Você é assinante da Revista Caras? Nos jornais, procura em primeiro lugar a coluna social? É ligado em fofocas envolvendo artistas globais e socialites? Então, temos uma recomendação muito especial para lhe fazer: não deixe de ler Getúlio – 1882 – 1930 – Dos anos de formação à conquista do poder – o primeiro volume da substanciosa biografia de Getúlio Vargas, escrita por Lira Neto e lançado este ano pela Companhia das Letras.  Se você gostar – e certamente vai gostar – terá ainda muita leitura por muitos anos, porque o segundo volume está previsto para 2.013 e o terceiro para 2.014. Leia mais
Quem leu a biografia de Hitler, escrita por Ian Kershaw e imaginou que Getúlio seguiria pela mesma linha, com uma análise interpretativa da vida social e econômica brasileira nas primeiras décadas do século XX, que fizesse o leitor entender as causas das constantes revoltas que marcaram o período, com destaque para o tenentismo e a Coluna Prestes, perdeu seu tempo. O autor, em vez disso, prefere se ater a detalhes pessoais da vida de Getúlio, interessantes para quem se preocupa em conhecer a intimidade das grandes figuras históricas, mas um pouco decepcionantes para quem imaginava que o livro ajudaria a definir até que ponto uma figura extraordinária como foi Getúlio Vargas influenciou na vida brasileira. Aqueles que acreditam nos ensinamentos de Plekhanov (Gueorgui  Plekhanov – 1856-1918) sobre o papel da individuo na história, ponto capital na visão marxista sobre até onde os homens podem mudar os acontecimentos, teriam certamente novos argumentos a favor de seus pontos de vista  a partir de uma avaliação real sobre o papel de Getúlio Vargas na história brasileira.
Mas, certamente, esta não era a idéia do autor e seus editores. Mais do que um maquiavélico, como sempre foi pintado pelos partidários e opositores, Lira Neto, pelo menos no prime iro volume de sua obra, mostra Getúlio quase como um arrivista, sempre disposto a fazer um jogo duplo e até mesmo a trair os amigos.
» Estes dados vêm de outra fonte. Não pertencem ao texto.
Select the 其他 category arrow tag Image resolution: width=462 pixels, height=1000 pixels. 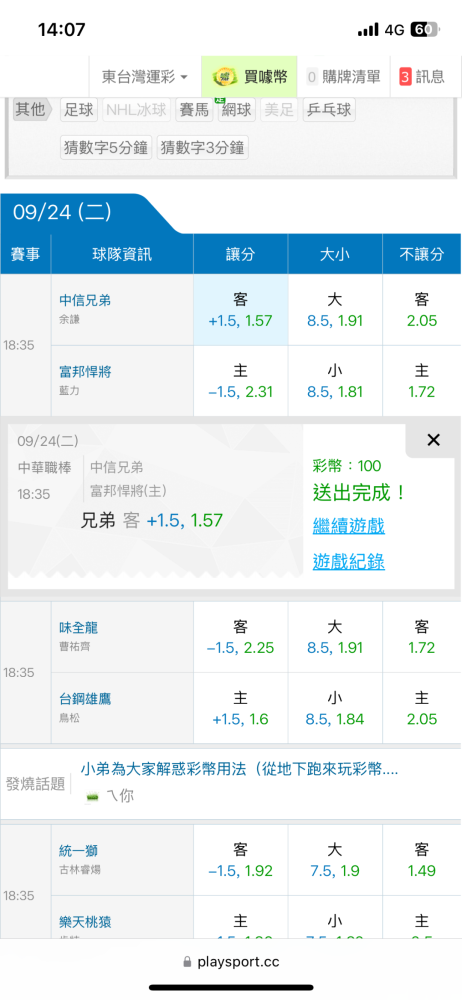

A chamada Revolução de 30, para o autor, só aconteceu por obra e graça de Osvaldo Aranha , Flores da Cunha e João Neves da Fontoura, que empurraram Getúlio para o confronto com Washington Luis.  Mesmo que Getúlio, as vezes, acendesse uma vela a Deus e outra ao Diabo, o certo é que foi sempre ele quem determinou os tempos do movimento que levou o Partido Republicano do Rio Grande do Sul, da aliança com o Governo Federal, ao confronto armado.
Dos revolucionários de 30, a crer no livro de Lira Neto, João Neves parece ter sido a figura mais importante e coerente, mesmo que dois anos depois tenha se aliado aos paulistas contra Vargas na chamada Revolução Constitucionalista. Na linha de uma historiografia preocupada mais com os fatos cotidianos envolvendo seus personagens, do que a infraestrutura em que eles estão inseridos, o livro de Lira Neto é extremamente agradável de ser lido e suas mais de 600 páginas correm céleres sob nossos olhos. Pena que extensa bibliografia que consultou, sirva ao autor apenas para ricas descrições da aparência de fatos e personagens, mas pouco ajuda no entendimento das razões reais da Revolução de 30.
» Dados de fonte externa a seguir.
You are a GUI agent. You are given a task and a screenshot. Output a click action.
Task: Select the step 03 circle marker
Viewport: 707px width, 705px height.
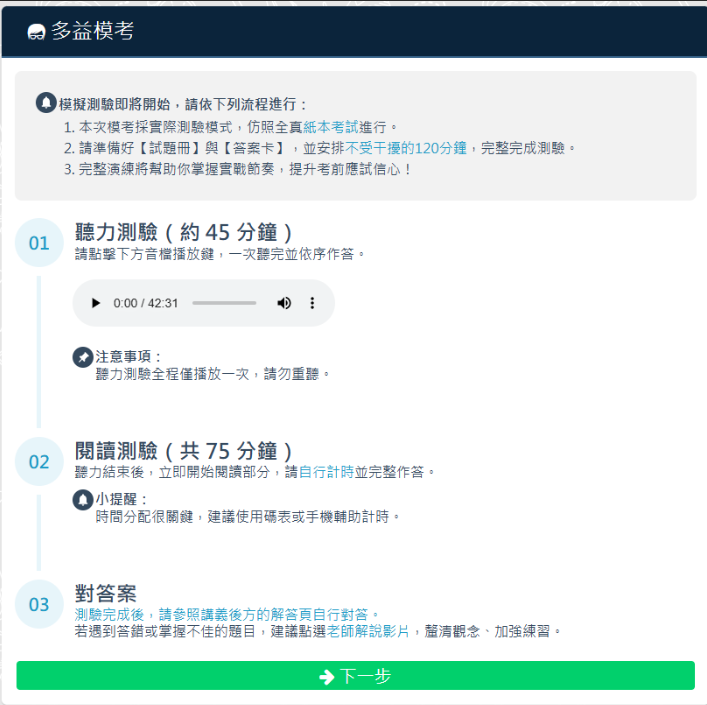39,604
Um bom exemplo desse estilo pode ser visto neste perfil que traça de Getúlio Vargas no trem que levava os revolucionários em direção ao Rio de Janeiro: “O homenzinho pequenino e barrigudo se transfigurara, no imaginário da revolução, em guerreiro garboso, que conquistava a admiração dos cavalheiros e arrancava suspiros das damas. Para adotar o figurino mais apropriado a uma campanha revolucionária, logo depois de deixar a capital gaúcha, Getúlio trocara os trajes civis pelo uniforme militar de brim cáqui. A indumentária, contudo, não lhe caíra bem. O abdômen proeminente ficou ainda mais manifesto quando circundado pelo grosso cinto de couro preto, que destacou sua silhueta cada vez mais roliça. As botas de cano longo, que iam até quase a altura dos joelhos e formavam uma espécie de balão duplo na calça comprida embocada dentro delas, pareciam encurtar ainda mais a pernas miúdas.”
O livro sobre Getúlio é apresentado num papel de ótima qualidade, capa mais dura que o habitual e muitas fotos do personagem, desde menino até o revolucionário de 30. Embalado num papel colorido, se presta muito para presentear um amigo em seu aniversário. O amigo certamente vai gostar muito. Mesmo que depois não leia o livro, ele vai fazer bonito em uma estante de sua biblioteca.